[Exercise directions]
Among the lines of the records, please find those that contain the word "cell" and copy them.

[Information supplied]
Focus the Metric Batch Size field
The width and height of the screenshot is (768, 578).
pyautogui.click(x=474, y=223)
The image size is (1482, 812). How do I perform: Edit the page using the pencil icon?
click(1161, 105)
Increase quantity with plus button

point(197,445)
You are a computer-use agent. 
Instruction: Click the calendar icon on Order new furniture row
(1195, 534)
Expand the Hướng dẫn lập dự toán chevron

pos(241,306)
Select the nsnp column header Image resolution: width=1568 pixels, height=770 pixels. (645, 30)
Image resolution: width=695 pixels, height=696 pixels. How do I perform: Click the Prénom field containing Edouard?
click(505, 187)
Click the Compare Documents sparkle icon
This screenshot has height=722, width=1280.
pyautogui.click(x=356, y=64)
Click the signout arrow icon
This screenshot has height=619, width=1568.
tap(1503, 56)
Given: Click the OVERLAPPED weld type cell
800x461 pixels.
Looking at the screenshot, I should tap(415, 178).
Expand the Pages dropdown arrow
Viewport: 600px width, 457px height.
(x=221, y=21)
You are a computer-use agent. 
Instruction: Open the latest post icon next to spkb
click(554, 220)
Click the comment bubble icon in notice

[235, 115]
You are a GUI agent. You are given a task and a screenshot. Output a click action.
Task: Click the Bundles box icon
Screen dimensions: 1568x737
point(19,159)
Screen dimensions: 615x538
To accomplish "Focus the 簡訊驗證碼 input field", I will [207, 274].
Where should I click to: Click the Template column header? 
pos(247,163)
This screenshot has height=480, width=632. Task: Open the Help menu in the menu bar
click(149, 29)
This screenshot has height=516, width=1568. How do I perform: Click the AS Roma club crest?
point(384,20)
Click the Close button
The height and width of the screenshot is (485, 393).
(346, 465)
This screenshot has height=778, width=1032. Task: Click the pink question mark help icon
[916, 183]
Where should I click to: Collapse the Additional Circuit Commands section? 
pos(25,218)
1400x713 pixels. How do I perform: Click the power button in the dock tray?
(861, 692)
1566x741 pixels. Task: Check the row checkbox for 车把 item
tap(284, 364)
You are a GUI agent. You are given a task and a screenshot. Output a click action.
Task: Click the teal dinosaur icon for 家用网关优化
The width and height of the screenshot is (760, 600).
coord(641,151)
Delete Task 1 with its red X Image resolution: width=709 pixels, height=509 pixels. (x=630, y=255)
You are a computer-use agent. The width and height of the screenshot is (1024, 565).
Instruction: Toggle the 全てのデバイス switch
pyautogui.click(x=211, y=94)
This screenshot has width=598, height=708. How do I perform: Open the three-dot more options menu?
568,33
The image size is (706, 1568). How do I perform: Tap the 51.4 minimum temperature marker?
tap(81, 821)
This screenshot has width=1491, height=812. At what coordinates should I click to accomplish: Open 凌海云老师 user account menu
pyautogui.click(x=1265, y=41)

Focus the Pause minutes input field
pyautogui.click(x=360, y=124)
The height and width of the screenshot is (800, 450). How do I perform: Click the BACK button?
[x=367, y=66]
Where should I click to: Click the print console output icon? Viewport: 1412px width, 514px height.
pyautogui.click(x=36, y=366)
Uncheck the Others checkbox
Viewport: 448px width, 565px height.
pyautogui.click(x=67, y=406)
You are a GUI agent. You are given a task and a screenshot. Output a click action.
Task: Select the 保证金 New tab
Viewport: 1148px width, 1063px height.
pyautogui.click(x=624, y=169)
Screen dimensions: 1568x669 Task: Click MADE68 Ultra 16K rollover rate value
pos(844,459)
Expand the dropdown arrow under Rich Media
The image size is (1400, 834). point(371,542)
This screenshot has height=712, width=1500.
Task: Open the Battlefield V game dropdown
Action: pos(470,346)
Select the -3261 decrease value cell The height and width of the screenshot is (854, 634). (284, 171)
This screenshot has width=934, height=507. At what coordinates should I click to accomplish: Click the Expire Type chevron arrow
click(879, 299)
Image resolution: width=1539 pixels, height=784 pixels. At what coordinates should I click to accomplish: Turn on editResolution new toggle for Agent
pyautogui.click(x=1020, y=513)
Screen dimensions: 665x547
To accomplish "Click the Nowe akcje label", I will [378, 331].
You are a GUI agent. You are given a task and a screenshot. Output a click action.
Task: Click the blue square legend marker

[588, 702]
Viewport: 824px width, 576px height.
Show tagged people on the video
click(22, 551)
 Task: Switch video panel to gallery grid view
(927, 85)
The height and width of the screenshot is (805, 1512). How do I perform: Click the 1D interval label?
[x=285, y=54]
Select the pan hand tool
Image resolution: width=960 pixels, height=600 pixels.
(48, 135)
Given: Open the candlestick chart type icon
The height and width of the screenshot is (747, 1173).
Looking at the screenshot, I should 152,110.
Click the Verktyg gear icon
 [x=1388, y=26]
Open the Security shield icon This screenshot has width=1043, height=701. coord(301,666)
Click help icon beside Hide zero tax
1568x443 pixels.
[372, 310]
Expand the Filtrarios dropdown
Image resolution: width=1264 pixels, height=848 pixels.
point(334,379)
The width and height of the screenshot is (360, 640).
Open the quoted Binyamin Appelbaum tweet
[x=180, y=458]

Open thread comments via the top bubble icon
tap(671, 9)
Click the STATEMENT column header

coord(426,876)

[Solved exercise]
Given: Click the OVERLAPPED weld type cell
Select the -3261 decrease value cell The height and width of the screenshot is (854, 634). (284, 171)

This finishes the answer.